When I open the site in the browser, and visit the Shipping cart page (after adding stuff to the cart), the entire browser becomes unresponsive, and I open Task Manager, and see that IE (browser) is using 99% CPU, so I right-click > Create DUMP > Try to read DUMP but WinDBG does not seem to like DMP files; won't read them.

So I move on, and try to figure it out without the dump files. I fire up Visual Studio, open the site in question, and then follow the same process (add stuff to cart, then visit cart page). And to my surprise, everything is OK.

Not sure what to do now. Any suggestions? How would you determine the cause of the hanging, when everything runs perfectly, locally - and when everything used to run perfectly online, but no longer runs fine online?

If the browser becomes unresponsive and eats 99% CPU, that's a client side problem; it most likely doesn't have anything to do with IIS or your server side code.

Could it be that you have some javascript in your page is buggy and goes into a busy loop?
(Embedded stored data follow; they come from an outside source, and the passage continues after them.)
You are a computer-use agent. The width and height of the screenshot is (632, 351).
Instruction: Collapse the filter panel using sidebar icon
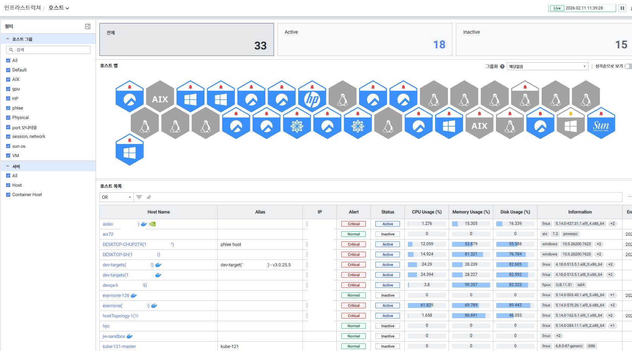coord(88,26)
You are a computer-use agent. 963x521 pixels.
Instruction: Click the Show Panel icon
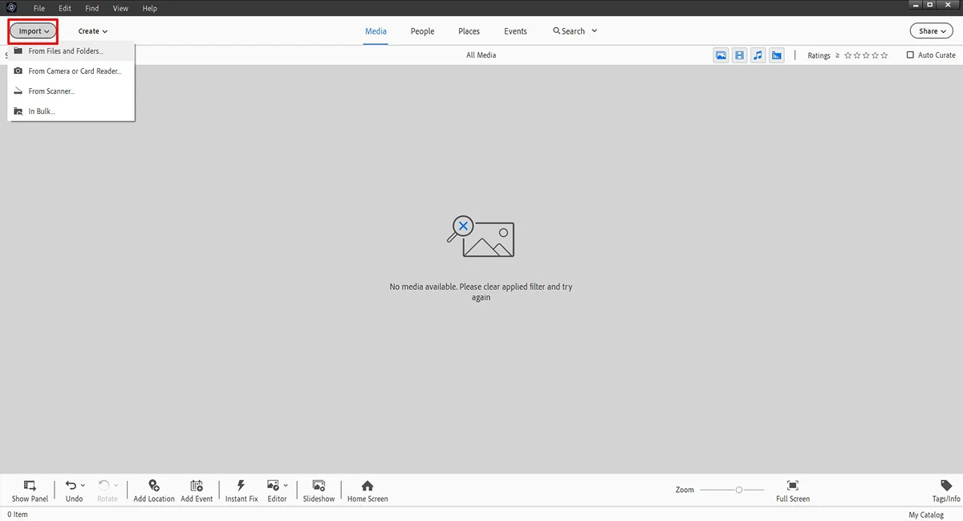30,486
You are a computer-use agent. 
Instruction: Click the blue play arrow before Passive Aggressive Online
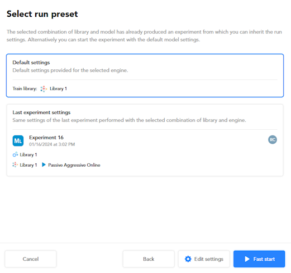click(x=44, y=164)
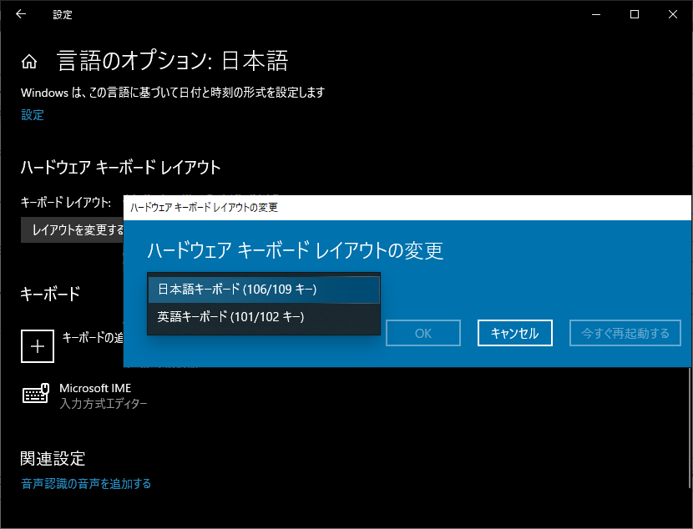
Task: Click the home icon in the header
Action: point(29,60)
I think it's worth a shot to test this (use either IE's developer tools (F12), Visual Studio's javascript debugging functionality, or FireFox in combination with FireBug).

Edit It strikes me as odd that your AppPool crashes, and in doing so, causes the web browser to turn non-responsive. With non-responsive, do you really mean that the browser itself stops working (ie navigating a page back or going to another url such as google.com is impossible?)

Anyway, if you think the problems occur on the server-side, you could try the following things (in order of increasing effort):

  • After an AppPool crash, check the windows event log (run 'eventvwr' from a command prompt) and see what information that gives you.
  • View the IIS log (you might have to turn it on first), see if it contains any weird request patterns, such as your page getting hammered)
  • Run your website from IIS, but attach a debugger from Visual Studio (under Tools, Attach to process - include only managed code) to the IIS worker process (usually w3wp.exe). If your page throws an exception, VS should be able to catch it.
  • Add more tracing to your page, the Global.asax 's Application_Error seems like a particularly good candidate.